- _HOW TO COMPLETE THIS TASK_
What is needed is an exact copy of the lines in the entries below from the one holding "At what coordinates should I click to accomplish: Jump" through the one holding "Sort orders by Exec Time column", pictures excluded.

- _DATASET RECORDS_

# # # #

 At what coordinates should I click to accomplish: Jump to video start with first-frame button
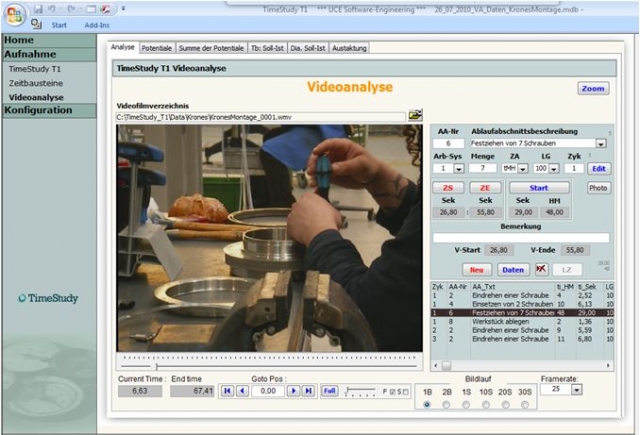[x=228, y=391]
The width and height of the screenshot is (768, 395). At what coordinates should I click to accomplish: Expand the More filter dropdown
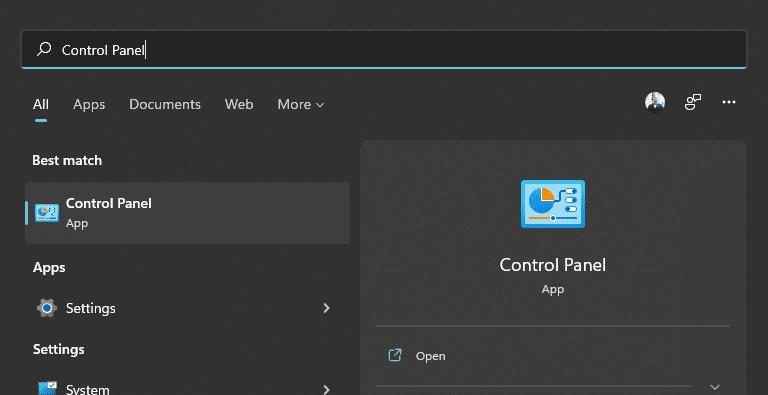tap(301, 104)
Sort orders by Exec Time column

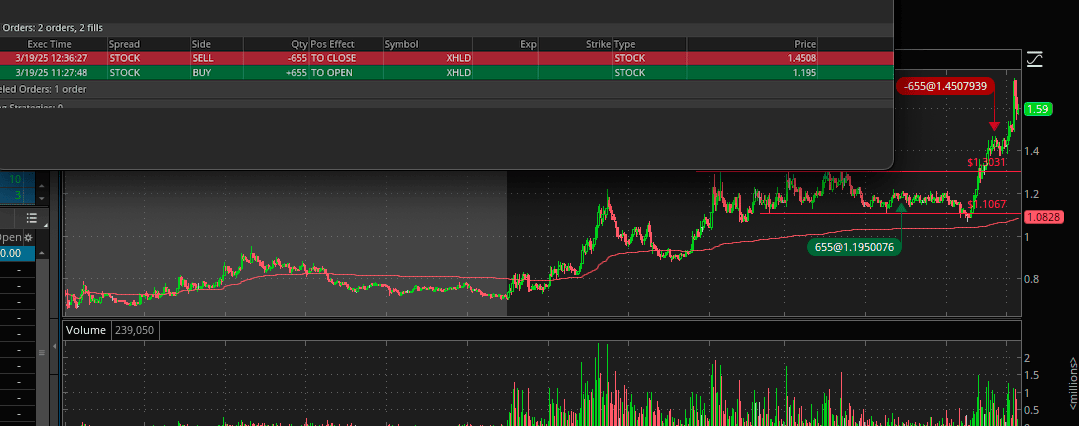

# # # #

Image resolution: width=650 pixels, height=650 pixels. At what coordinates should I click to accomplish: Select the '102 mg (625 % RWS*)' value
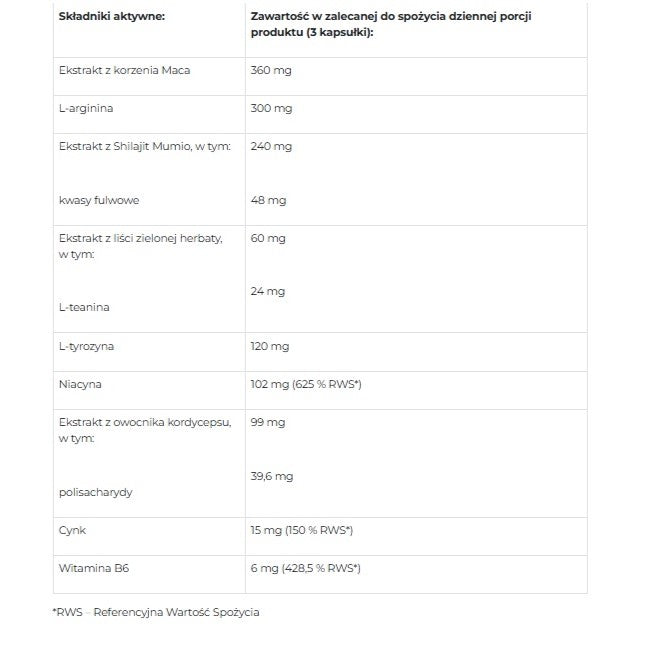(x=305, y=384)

# # # #

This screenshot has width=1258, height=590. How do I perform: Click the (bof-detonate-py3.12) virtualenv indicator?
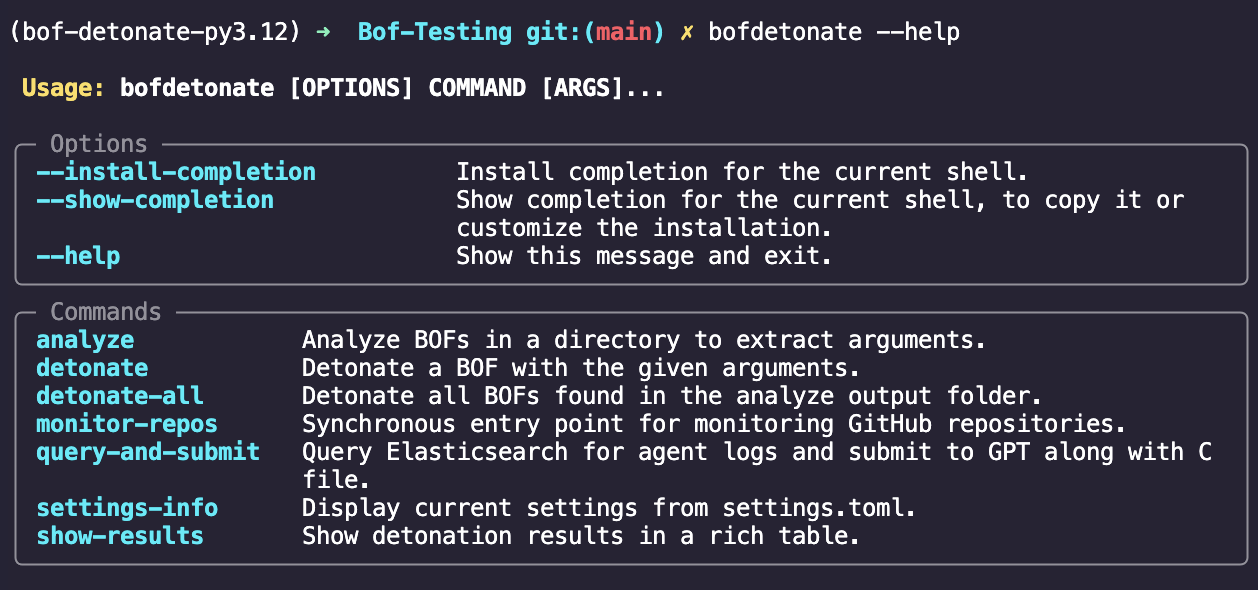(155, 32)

# # # #

- _TASK RESULT_
 At what coordinates should I click to accomplish: Jump to video start with first-frame button
[x=228, y=391]
The width and height of the screenshot is (768, 395). At what coordinates should I click to accomplish: Expand the More filter dropdown
tap(301, 104)
Sort orders by Exec Time column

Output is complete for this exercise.